The goals / steps of this project are the following:
- Make a pipeline that finds lane lines on the road
- Reflect on your work in a written report
The pipeline consisted of the following steps:
- Convert an image to grayscale using custom weights
- Apply gaussian blur filter
- Invoke Canny edge detection algorithm
- Apply region of interest filter
- Apply Hough transformation
- Calculate lanes directions from Hough segments
- Draw lanes using averager on the original image
I used custom channel weights while mixing channels to create grayscale image. The main reason to use custom weights - increase contrast of lanes on challenge video. The idea as simple as overweight light colors of lanes keeping surface color mostly untouched.
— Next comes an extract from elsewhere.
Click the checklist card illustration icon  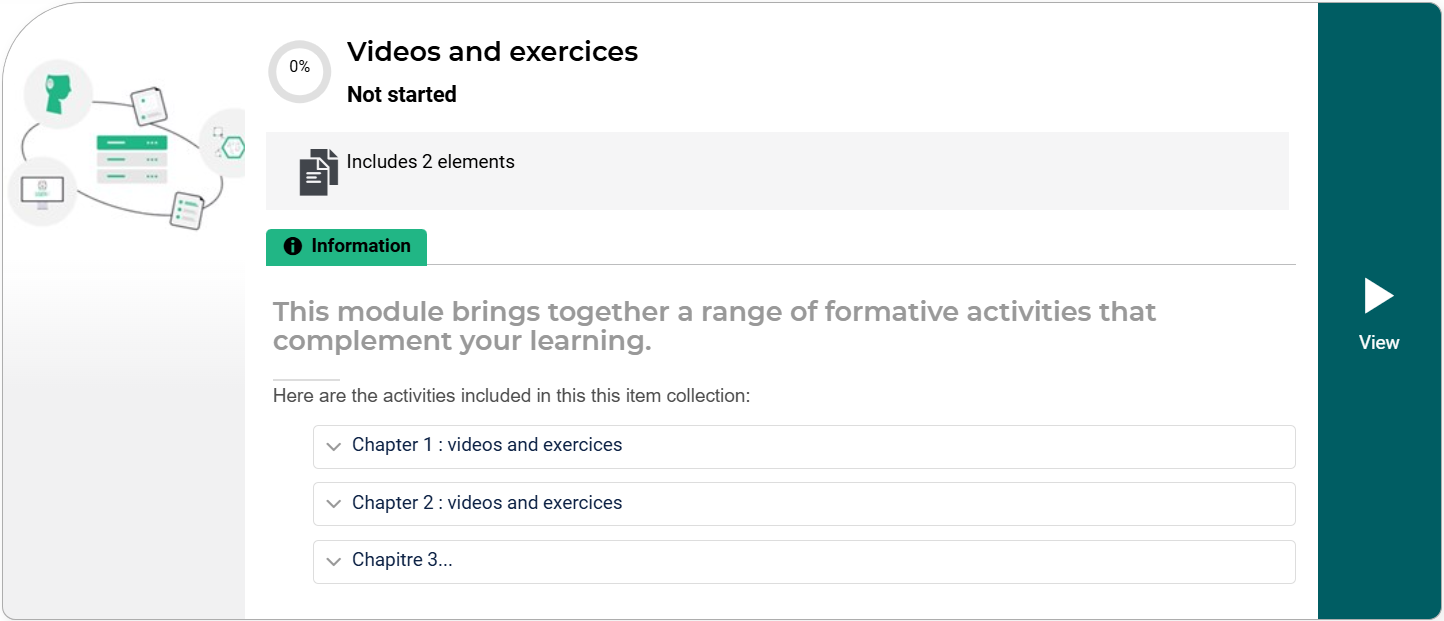186,210
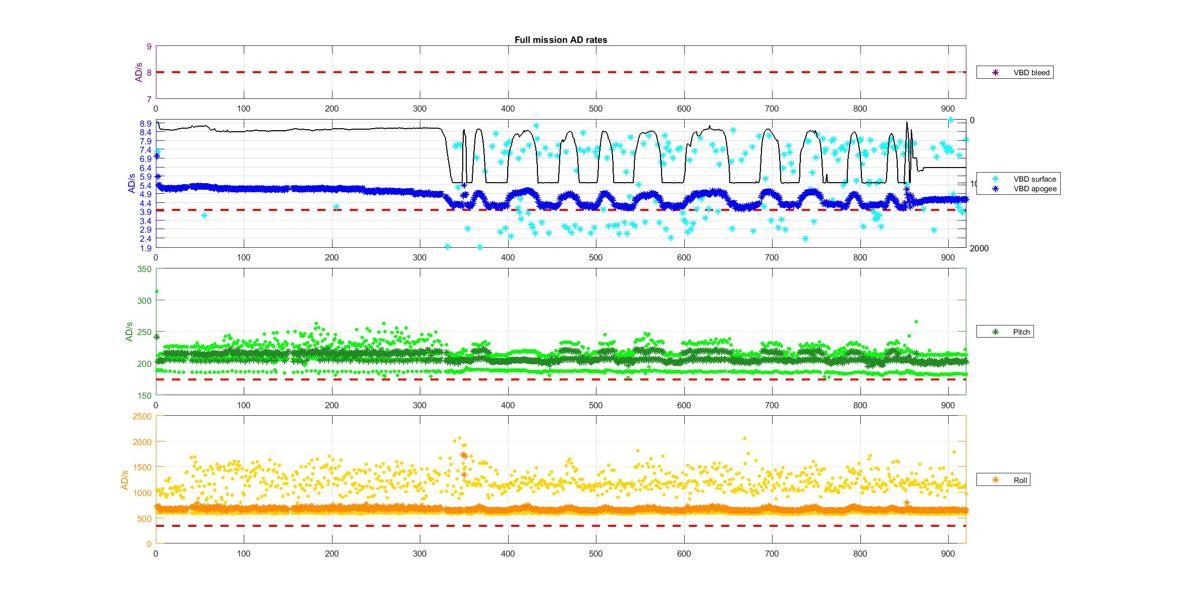1200x611 pixels.
Task: Select the black depth profile line
Action: [300, 128]
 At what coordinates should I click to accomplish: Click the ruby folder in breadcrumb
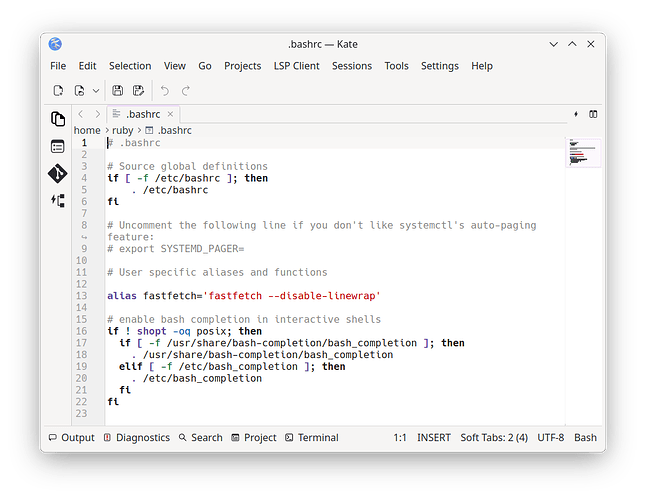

As a result of overflow lanes become black on gray or light gray surface, hopefully this will give big enough gradients for Canny edge detection algorithm. Bellow result of standard and custom grayscale transformation.
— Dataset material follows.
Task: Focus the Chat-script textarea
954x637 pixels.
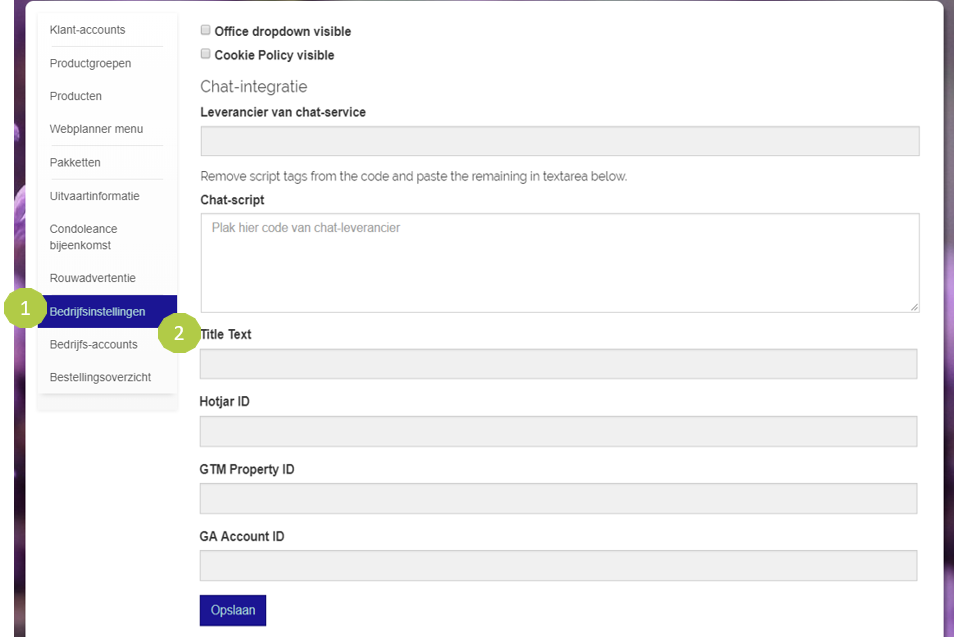Action: [559, 262]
Using custom weights and just integer overflow to increase contrast looks naïve and too simple. This may lead to unstable work of the pipeline in different conditions eg. different light sources, night time, tunnels, different road surfaces, different lane colors.
The main vector of improvements in this area - find suitable contrast enhancement algorithm which will work stable enough in wide range of light conditions.
One of downsides of grayscale conversion algorithm - it may introduce high gradients in unexpected spots. In order to minimize negative effect gaussian blur filter could be used.
The pipeline sets kernel to 7.
The kernel is too big, which may lead to lower gradients (and as a result to missed edges) in some spots.
Together with changing grayscale algorithm it's better to test the pipeline with lower kernel value.
The pipeline uses aggressive parameters for canny edges detection. Proposed grayscale conversion algorithm allows to do so. One of the reasons behind this - attempt to avoid edges produced by shadows.
Fragment of detection using standard grayscale transformation
Detection using custom grayscale transformation
Parameters of the pipeline:
- Low threshold - 120
- high threshold - 350
The pipeline uses following ROI shape.
There is an obvious advantage of such a narrow RoI - more edges which doesn't belong to lanes filtered out. On other hand there are plenty of disadvantages.
Narrow RoI is not that good choice since it:
- sensitive to camera position in the car - RoI is symmetric so camera should be mounted at the middle of the vehicle.
- sensitive to camera parameters (such as focal distance) - the same RoI could not be reused for a different camera
- sensitive to the position on the road - changing lanes or even driving not along to the center of the lane could lead to unstable detection
- suitable for highway-style roads - cross roads, turns, uphills and downhills may not be handled well using given RoI
The most important improvement (together with contrast enhancement algorithm) could be changing RoI shape. It could be either asymmetric wide region without blind zone in the middle, or even more complex polygon (two trapezoids with different angles?).
The pipeline uses complex algorithm to convert segments found by Hough transformation into lane lines.
- Invoke Hough transformation
- Filter out irrelevant segments
- For each side
- Calculate mean slope
- Find segment with slope closest to mean value
- Take middle point of the segment
- Find highest (in term of vertical axis) segment
- Evaluate appropriate x-coordinate using point from 3 and slope from 1
- Evaluate lane position on the bottom of image using point from 5 and slope from 1
Straight line sometimes not that good approximation for road lane lines.
In some cases detection could be not perfect, it may lead to "jumping" lane on the video stream. To avoid such behavior and provide smooth lane tracking the averager (not the best name actually) was introduced.
The main idea of the component - to track current position and instead of applying the whole delta at once go step by step to the target value.
The averager works well if only some frames have lane detection problems. In case if long video fragment has some anomaly it will take more time to recover even when detection perfectly done.